Cooperative Adaptive Cruise Control and Platooning are two use-cases described recently at particular Standards Development Organizations. C-ACC is understood as a formation of chains of automobiles following each other at constant speed, in an automated manner. This is to offer more comfort for human drivers on long journeys on straight roads.

Simple 'cruise control' was the automation of speed maintenance at a single automobile (increase torque if uphill, smoothly brake downhill, such as to maintain constant speed). The term "Adaptive Cruise Control" was used earlier in related ISO standards. The concept of C-ACC aims at the same level of automation but in a cooperative manner between several vehicles: while in CC mode, when a vehicle in front slowly decelerates, this vehicle will also do, such as to maintain distance, and relieve driver from taking control over.

Platooning is a concept related to larger vehicles following each other. The goal in this case is more than just comfort - large gains are expected in terms of gas consumption: when large vehicles can follow each other at small distance the air-drag is much lower, reducing gas consumption, tyre use, and more.

Both C-ACC and Platooning must rely on data packet exchanges between vehicles (in addition to more immediate indices like signal echoes - radars and cameras). These exchanges may happen in a direct manner (direct vehicle to vehicle communications) or with assistance from a fixed communication infrastructure (vehicle-to-infrastructure-to-vehicle communications).

This document presents the C-ACC and Platooning use-cases as described at ETSI, IEEE, SAE, ISO, 3GPP and more. These use-cases are widely accepted as Vehicle-to-Vehicle applications.

In emergency settings the concepts of direct vehicle-to-vehicle communications are of paramount importance. FirstNet, an overarching example described later in this document, covers V2V, V2I and V2I2V communication needs, together with strong security requirements.

In the market, several systems for vehicular communications have demonstrated a number of benefits in the context of vehicle-to-vehicle communications.

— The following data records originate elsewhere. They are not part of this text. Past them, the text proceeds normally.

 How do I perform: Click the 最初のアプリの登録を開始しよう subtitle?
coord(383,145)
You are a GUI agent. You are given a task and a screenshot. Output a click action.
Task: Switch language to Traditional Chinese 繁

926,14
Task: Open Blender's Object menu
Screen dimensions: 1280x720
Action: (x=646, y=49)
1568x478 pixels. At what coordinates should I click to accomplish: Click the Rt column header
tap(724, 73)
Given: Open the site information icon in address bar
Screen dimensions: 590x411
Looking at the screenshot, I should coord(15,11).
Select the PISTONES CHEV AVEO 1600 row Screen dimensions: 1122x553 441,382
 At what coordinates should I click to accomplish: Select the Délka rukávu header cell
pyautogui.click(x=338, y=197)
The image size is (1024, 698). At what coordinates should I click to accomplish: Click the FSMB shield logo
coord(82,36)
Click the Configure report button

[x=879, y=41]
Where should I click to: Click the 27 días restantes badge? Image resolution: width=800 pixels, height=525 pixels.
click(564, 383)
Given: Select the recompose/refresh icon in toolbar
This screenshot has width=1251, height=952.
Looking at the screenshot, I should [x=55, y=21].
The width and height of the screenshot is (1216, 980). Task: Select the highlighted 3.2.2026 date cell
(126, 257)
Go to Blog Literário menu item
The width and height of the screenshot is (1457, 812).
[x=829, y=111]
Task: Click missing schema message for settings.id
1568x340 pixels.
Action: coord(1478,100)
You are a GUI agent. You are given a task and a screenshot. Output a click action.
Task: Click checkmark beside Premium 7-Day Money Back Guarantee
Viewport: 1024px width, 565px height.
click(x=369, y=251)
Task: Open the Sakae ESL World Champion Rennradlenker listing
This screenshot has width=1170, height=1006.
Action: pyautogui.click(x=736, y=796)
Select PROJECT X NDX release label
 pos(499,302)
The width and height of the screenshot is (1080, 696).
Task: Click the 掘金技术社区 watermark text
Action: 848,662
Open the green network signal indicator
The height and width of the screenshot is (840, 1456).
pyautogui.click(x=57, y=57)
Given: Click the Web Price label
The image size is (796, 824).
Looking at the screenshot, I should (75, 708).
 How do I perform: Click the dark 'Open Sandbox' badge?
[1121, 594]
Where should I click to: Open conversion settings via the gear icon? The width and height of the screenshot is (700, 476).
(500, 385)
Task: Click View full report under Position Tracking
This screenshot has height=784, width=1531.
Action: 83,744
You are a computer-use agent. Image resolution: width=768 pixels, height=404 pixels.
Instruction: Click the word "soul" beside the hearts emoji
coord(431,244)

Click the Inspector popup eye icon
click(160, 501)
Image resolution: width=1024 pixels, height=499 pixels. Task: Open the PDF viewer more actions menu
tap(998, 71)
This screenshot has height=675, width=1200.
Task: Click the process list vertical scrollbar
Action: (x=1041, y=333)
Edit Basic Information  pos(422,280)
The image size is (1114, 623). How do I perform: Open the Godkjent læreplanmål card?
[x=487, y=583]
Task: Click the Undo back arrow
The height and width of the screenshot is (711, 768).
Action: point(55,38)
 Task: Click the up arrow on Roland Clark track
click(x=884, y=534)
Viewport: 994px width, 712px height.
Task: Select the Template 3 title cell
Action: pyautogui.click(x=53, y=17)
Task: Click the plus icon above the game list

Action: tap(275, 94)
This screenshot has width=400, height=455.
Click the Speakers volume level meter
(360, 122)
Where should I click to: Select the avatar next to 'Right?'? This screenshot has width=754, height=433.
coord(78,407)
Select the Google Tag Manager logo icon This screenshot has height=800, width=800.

The Sentinel system is used between vehicles to warn each other about approach; the WAZE application on smartphones created a community where users influence others about the route choice; the iRezQ and Coyote applications communicate between vehicles, via infrastructure, about route risks.

In [I-D.petrescu-ipv6-over-80211p] the use of IPv6 over 802.11p is described. This link layer is potentially used in direct vehicle-to-vehicle communications. It is obviously not the only link layer pertinent for V2V.

2. Terminology

The key words "MUST", "MUST NOT", "REQUIRED", "SHALL", "SHALL NOT", "SHOULD", "SHOULD NOT", "RECOMMENDED", "MAY", and "OPTIONAL" in this document are to be interpreted as described in RFC 2119 [RFC2119].

C-ACC: Cooperative Adaptive Cruise Control.

V2V: Vehicle-to-Vehicle communications.

3. ETSI ITS C-ACC and Platooning use-case and reqs

ETSI Technical Committee Intelligent Transportation Systems (ETSI TC ITS) is responsible for the development and maintenance of standards, specifications and other reports on the implementation of V2V communications in Cooperative ITS. Its scope extends from the wireless access (excluding issues in radio frequency) to generic services and corresponding applications. Security and tests specifications are also covered. This responsibility is reflected in the organization with five working groups that make up the committee. Among them, WG1 is responsible of the facilities and applications needs.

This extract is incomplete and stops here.